▸ **解説文**:

★ ★ ★ ★ ★ ★ ★

「掲題」には2つの意味があり、ビジネスメールでは主に「かかげられた題」をさす言葉として使われます。「掲題の件」などの使い方をする「掲題」ですが、「表題」「標題」との違いを知りたい方もいるでしょう。「掲題」の意味や例文、類語との違いも解説します。加えて類語の「首題」「首記」や、英語も解説しましょう。
「掲題」の意味と読み方とは?
「掲題」の意味は”題としてかかげること・かかげられた題”
「掲題」の意味は、“題としてかかげること・かかげられた題”です。
日常会話で使われることは少なく、主にビジネス会話やビジネスメールで使用されます。
「掲題」の読み方は”けいだい”
「掲題」の読み方は“けいだい”です。「掲」は音読みで”ケイ”、訓読みで”かかげる”と読みます。「掲」と似た漢字に「提」があるため、「提題」と表記しないよう注意しましょう。
「掲題」の使い方と例文とは?
「掲題する」「掲題の件」のように使う
「掲題」の使い方には「掲題する」「掲題の件」があります。「掲題する」とは「題としてかかげること」を、「掲題の件」は「かかげられた題の件」を意味します。「掲題の件」はメールや書類のタイトルに記したことについて、言及する状況で使いましょう。

★ ★ ★ ★ ★ ★ ★

▸ **提供データ**:

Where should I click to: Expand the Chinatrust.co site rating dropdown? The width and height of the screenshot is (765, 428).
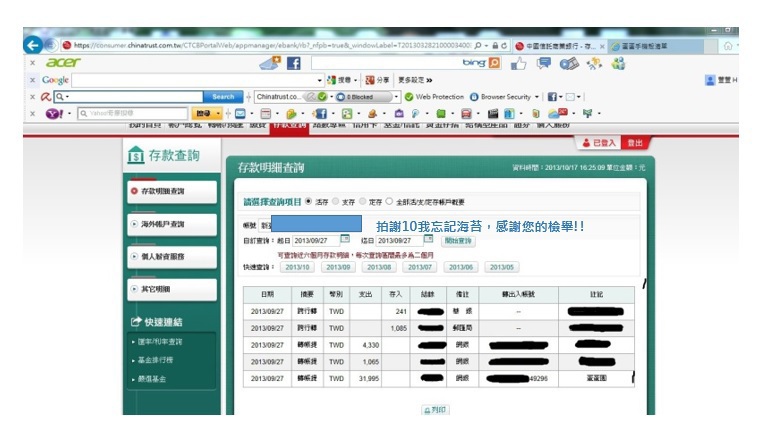tap(307, 97)
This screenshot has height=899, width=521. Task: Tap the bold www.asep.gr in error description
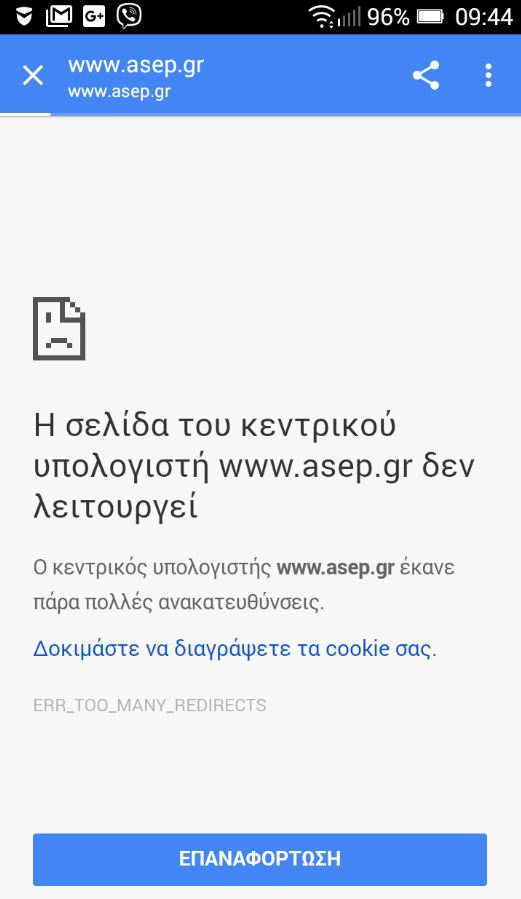pyautogui.click(x=335, y=568)
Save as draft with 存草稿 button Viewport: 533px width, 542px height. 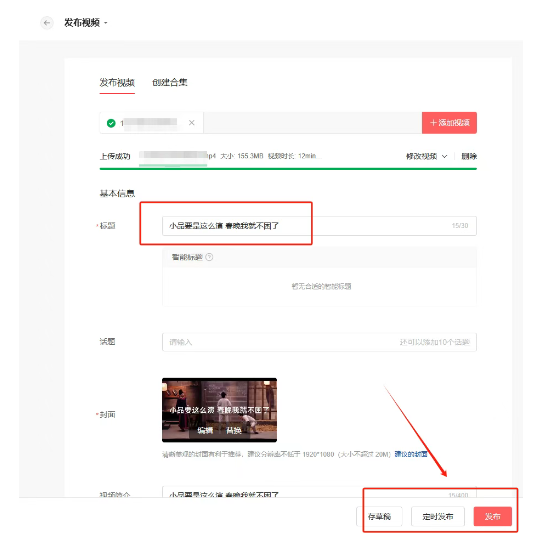click(x=379, y=516)
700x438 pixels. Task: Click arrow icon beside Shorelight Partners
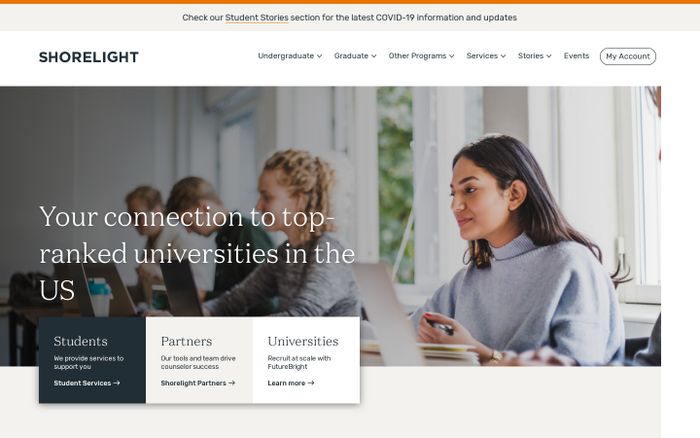pyautogui.click(x=232, y=383)
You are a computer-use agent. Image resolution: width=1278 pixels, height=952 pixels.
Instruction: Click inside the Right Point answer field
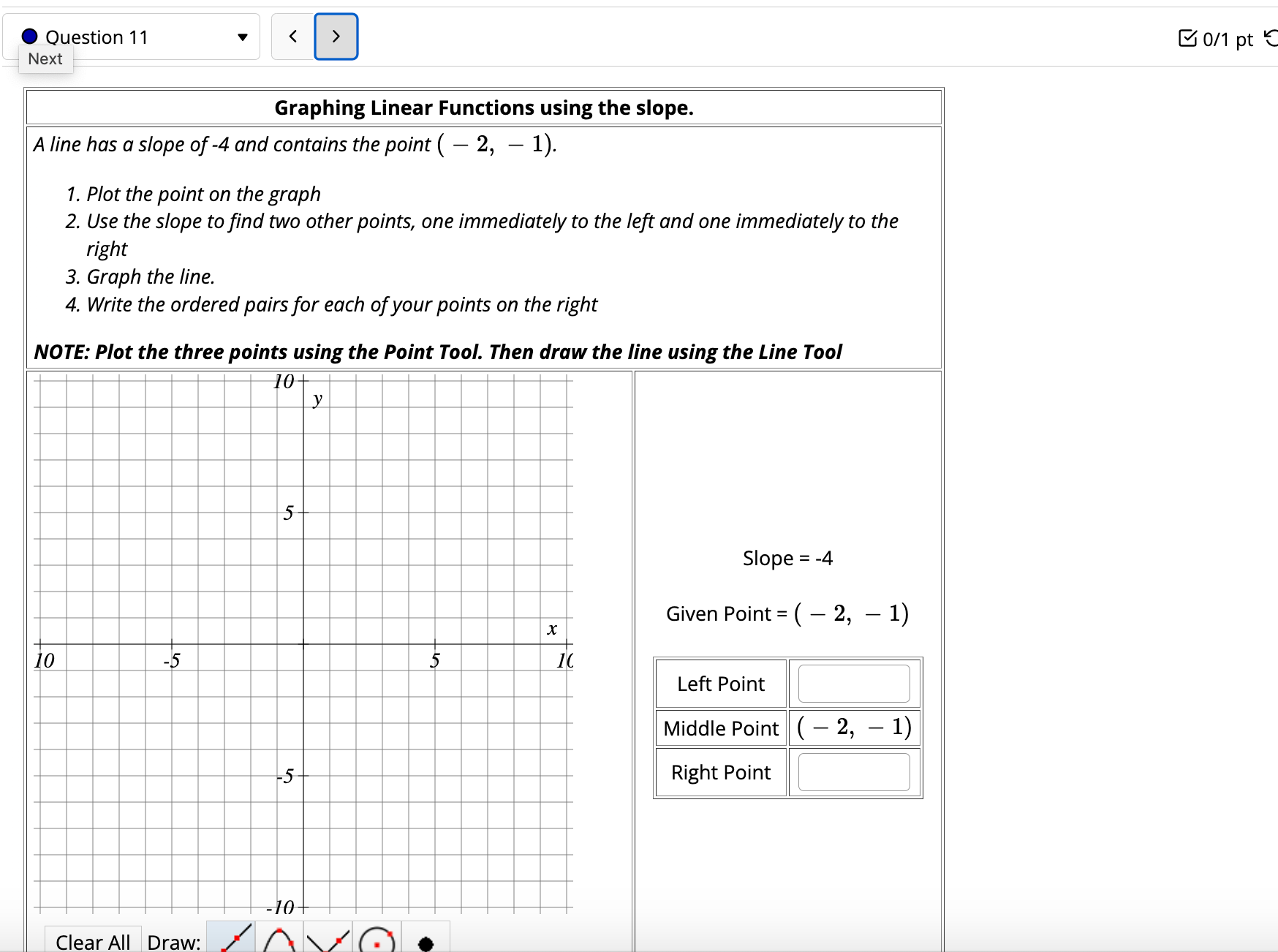[852, 772]
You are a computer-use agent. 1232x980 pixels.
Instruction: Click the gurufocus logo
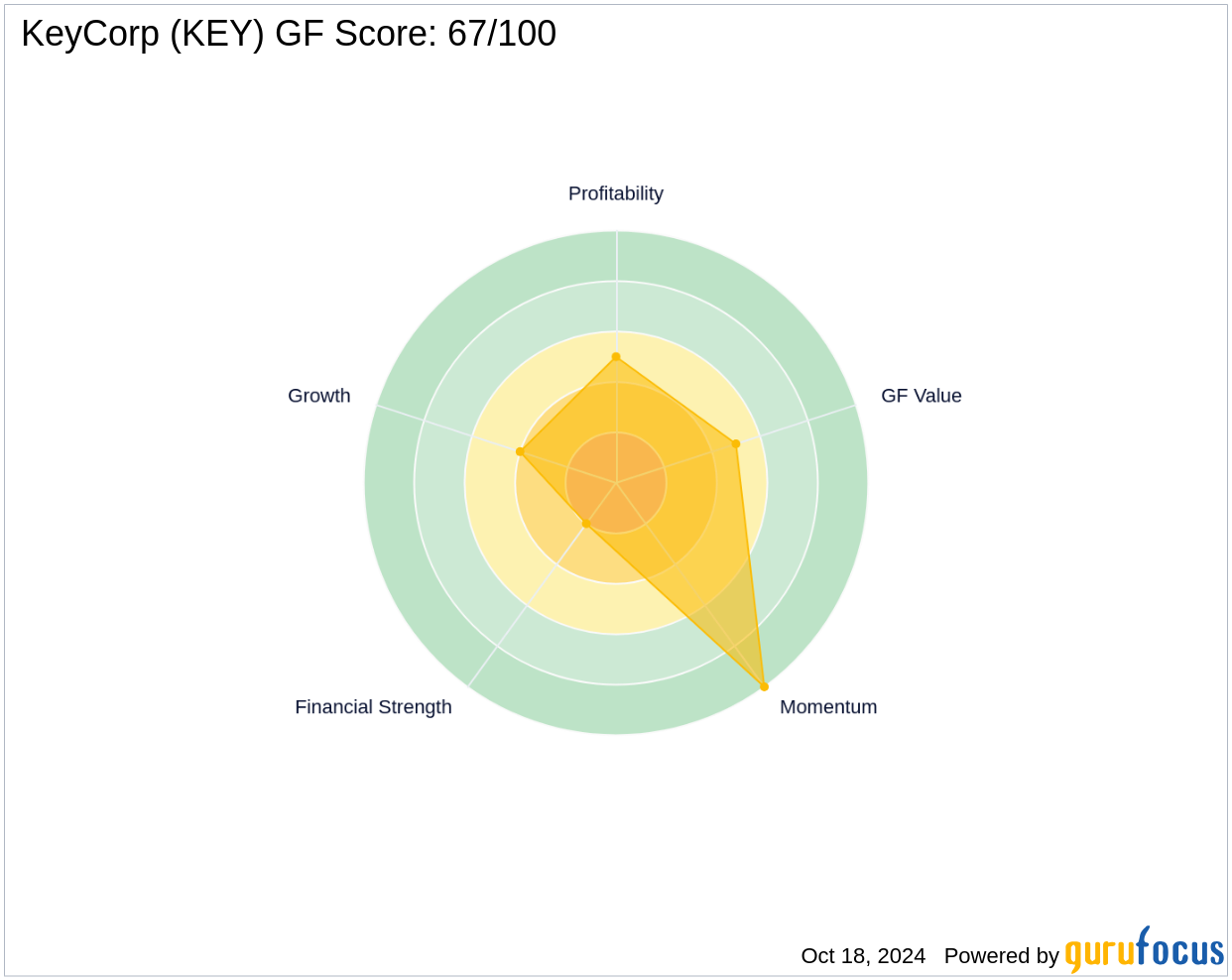tap(1144, 950)
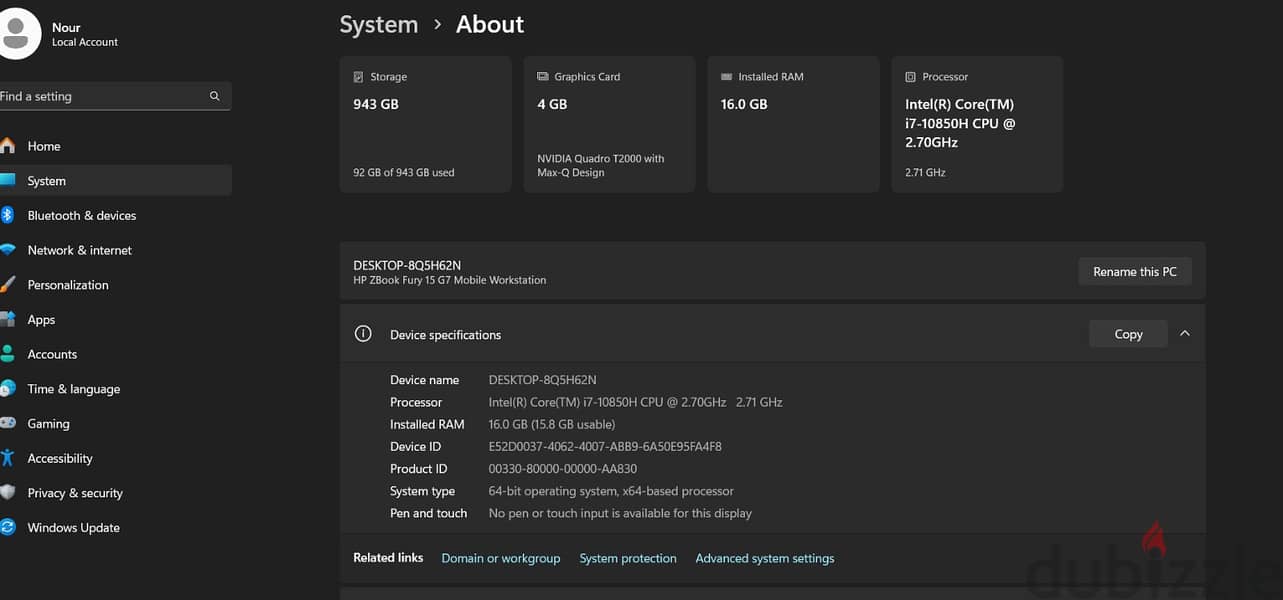Navigate to System breadcrumb
Screen dimensions: 1283x600
click(379, 24)
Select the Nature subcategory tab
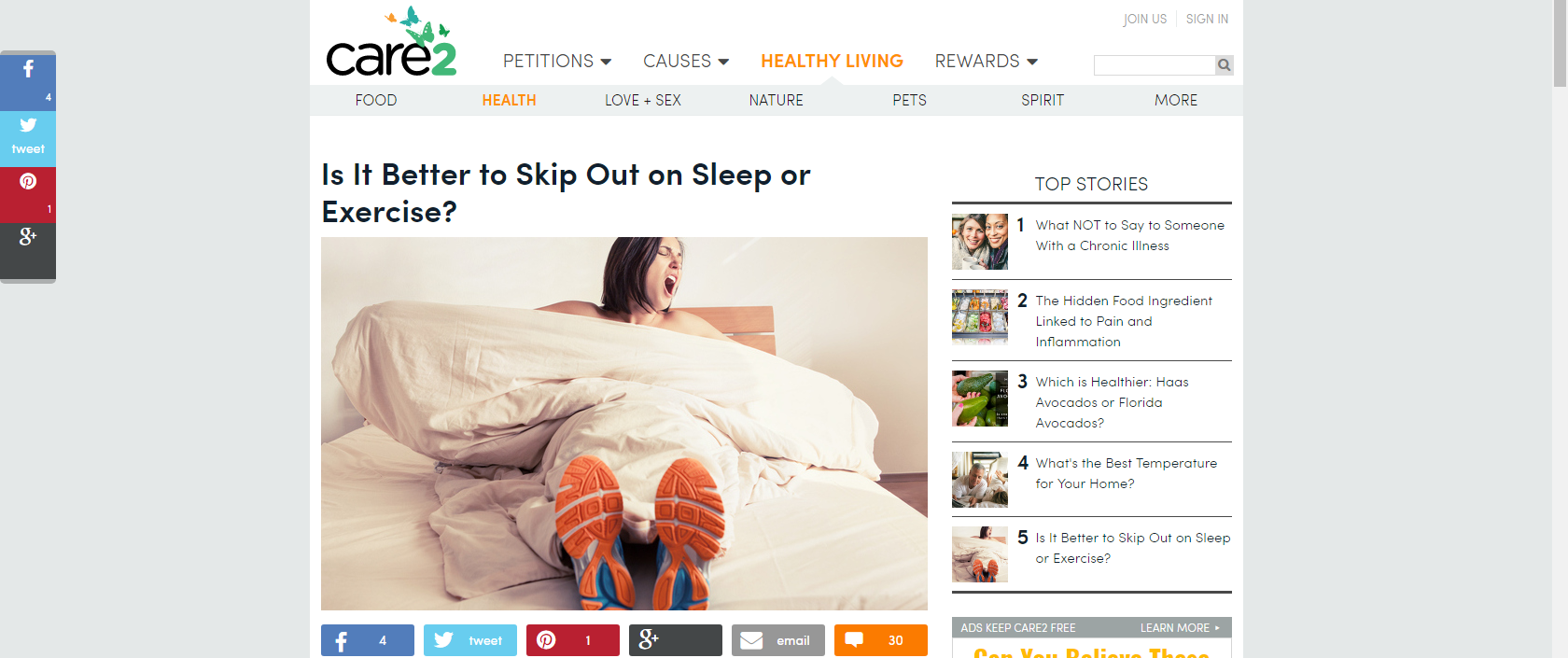1568x658 pixels. pyautogui.click(x=776, y=100)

★ ★ ★ ★ ★ ★ ★

次の1.〜3.が「掲題」の解説文の内容と合うか、それぞれ「はい」か「いいえ」で答え、判断の決め手となる箇所を解説文からそのまま引用せよ。
1. 「掲題」は日常会話でよく使われる。
2. 「掲」は訓読みで「かかげる」と読む。
3. 「掲題」は「提題」と表記してもよい。
データは「掲題」の解説文とは別の資料である。

▸ **解答**:
1. いいえ。『日常会話で使われることは少なく、主にビジネス会話やビジネスメールで使用されます。』
2. はい。『「掲」は音読みで”ケイ”、訓読みで”かかげる”と読みます。』
3. いいえ。『「提題」と表記しないよう注意しましょう。』